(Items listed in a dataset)
————————

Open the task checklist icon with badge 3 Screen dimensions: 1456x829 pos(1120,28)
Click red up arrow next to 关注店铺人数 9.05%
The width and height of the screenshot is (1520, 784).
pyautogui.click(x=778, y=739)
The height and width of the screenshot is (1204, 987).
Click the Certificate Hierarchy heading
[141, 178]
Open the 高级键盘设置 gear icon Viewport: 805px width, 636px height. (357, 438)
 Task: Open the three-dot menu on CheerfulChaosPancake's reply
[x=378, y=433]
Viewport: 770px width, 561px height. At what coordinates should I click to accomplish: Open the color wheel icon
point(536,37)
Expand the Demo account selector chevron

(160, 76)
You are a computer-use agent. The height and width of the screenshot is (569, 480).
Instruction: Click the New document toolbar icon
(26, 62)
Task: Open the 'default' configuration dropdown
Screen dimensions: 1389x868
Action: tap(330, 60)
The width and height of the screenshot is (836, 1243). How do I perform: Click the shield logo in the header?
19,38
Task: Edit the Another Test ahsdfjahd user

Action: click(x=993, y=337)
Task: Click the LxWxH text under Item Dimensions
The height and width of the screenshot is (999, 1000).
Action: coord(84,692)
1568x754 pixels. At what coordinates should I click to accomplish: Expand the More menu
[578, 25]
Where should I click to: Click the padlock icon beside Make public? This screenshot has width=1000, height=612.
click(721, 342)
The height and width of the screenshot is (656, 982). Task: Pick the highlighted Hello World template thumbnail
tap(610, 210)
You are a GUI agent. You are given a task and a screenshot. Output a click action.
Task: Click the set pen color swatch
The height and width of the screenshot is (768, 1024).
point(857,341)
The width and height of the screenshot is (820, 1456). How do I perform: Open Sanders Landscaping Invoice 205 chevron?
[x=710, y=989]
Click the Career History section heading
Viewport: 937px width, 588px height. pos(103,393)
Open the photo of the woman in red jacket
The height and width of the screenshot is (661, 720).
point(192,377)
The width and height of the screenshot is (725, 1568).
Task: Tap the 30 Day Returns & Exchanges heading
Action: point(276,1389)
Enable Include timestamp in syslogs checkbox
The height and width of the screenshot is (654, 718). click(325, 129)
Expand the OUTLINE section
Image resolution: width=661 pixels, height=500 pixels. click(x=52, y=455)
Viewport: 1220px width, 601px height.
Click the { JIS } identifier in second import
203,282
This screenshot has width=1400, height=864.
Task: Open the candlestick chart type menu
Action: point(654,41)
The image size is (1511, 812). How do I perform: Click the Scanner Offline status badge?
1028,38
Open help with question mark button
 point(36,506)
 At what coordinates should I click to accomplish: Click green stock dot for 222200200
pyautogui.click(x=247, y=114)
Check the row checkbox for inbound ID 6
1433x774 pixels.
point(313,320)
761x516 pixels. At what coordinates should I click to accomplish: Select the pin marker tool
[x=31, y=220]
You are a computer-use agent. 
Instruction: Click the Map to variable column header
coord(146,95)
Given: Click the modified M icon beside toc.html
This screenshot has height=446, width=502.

————————

_Exercise directions_
Extract every line from the one containing "Viewport: 1220px width, 601px height." through the last line of the data, inclusive, exactly as written.

_Expected answer_
Viewport: 1220px width, 601px height.
Click the { JIS } identifier in second import
203,282
This screenshot has width=1400, height=864.
Task: Open the candlestick chart type menu
Action: point(654,41)
The image size is (1511, 812). How do I perform: Click the Scanner Offline status badge?
1028,38
Open help with question mark button
 point(36,506)
 At what coordinates should I click to accomplish: Click green stock dot for 222200200
pyautogui.click(x=247, y=114)
Check the row checkbox for inbound ID 6
1433x774 pixels.
point(313,320)
761x516 pixels. At what coordinates should I click to accomplish: Select the pin marker tool
[x=31, y=220]
You are a computer-use agent. 
Instruction: Click the Map to variable column header
coord(146,95)
Given: Click the modified M icon beside toc.html
This screenshot has height=446, width=502.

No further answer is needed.